REQUIRED WORK: Extract every line in the data below that contains the word "icon".

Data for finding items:
-*-*-

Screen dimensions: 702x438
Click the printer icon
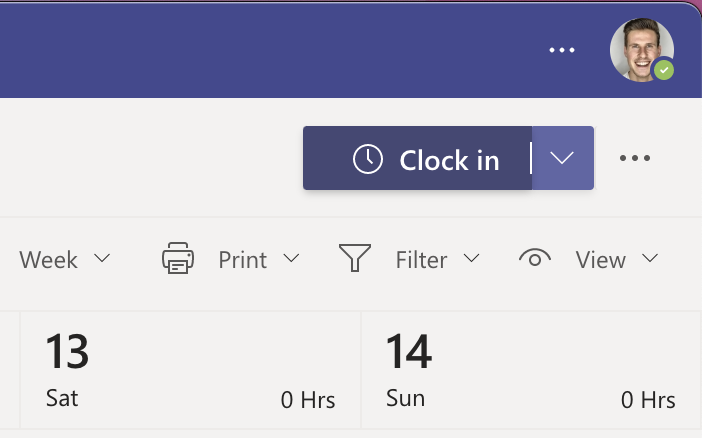click(x=178, y=259)
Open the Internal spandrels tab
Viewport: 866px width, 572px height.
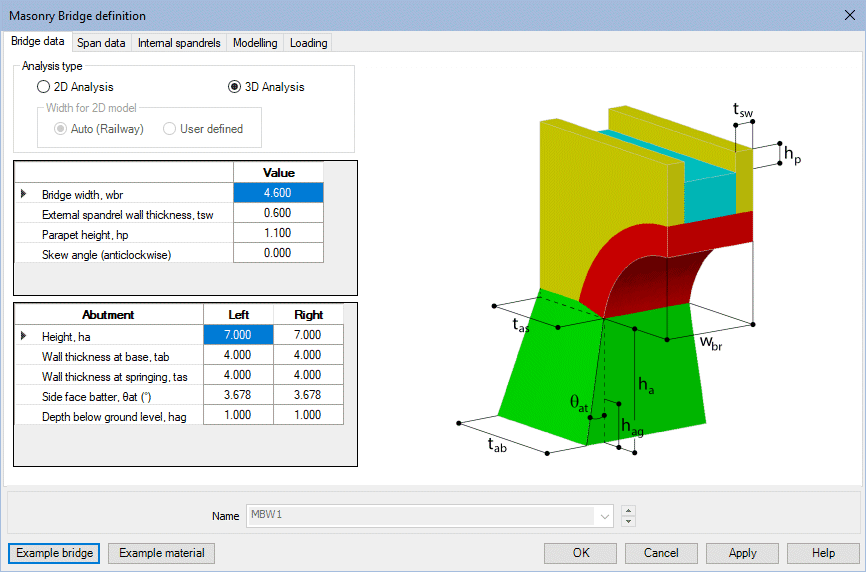click(180, 43)
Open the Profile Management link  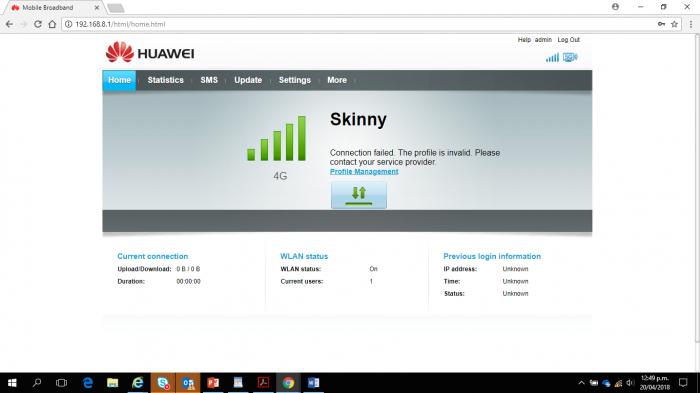pyautogui.click(x=364, y=171)
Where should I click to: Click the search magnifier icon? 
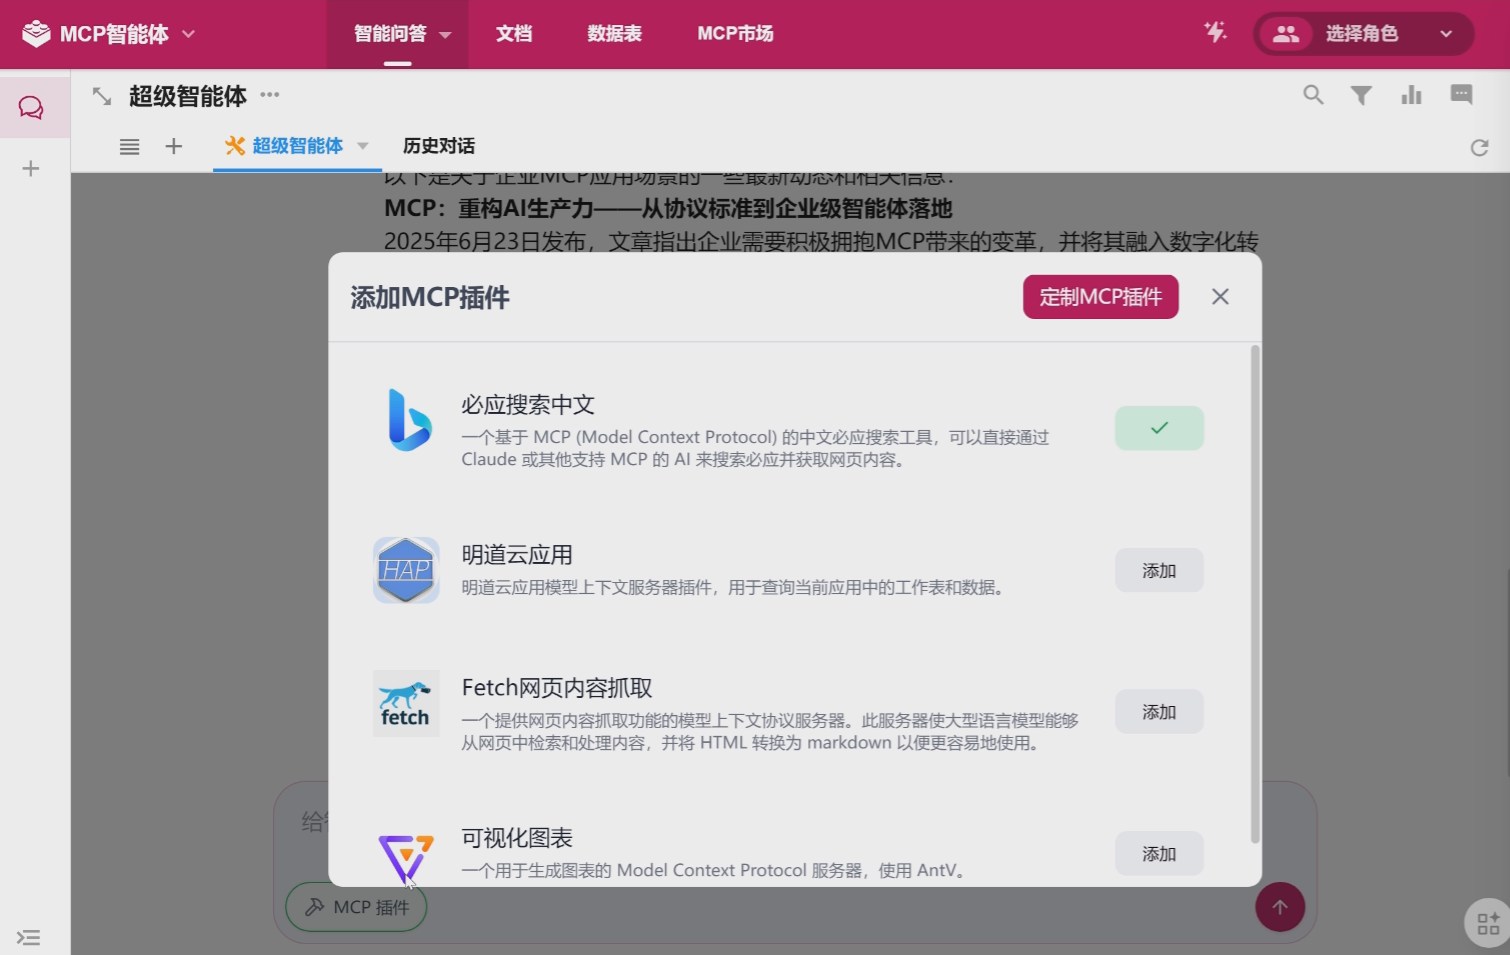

-*-*-

COMPLETE RESPONSE:
Click the printer icon
Where should I click to: Click the search magnifier icon? 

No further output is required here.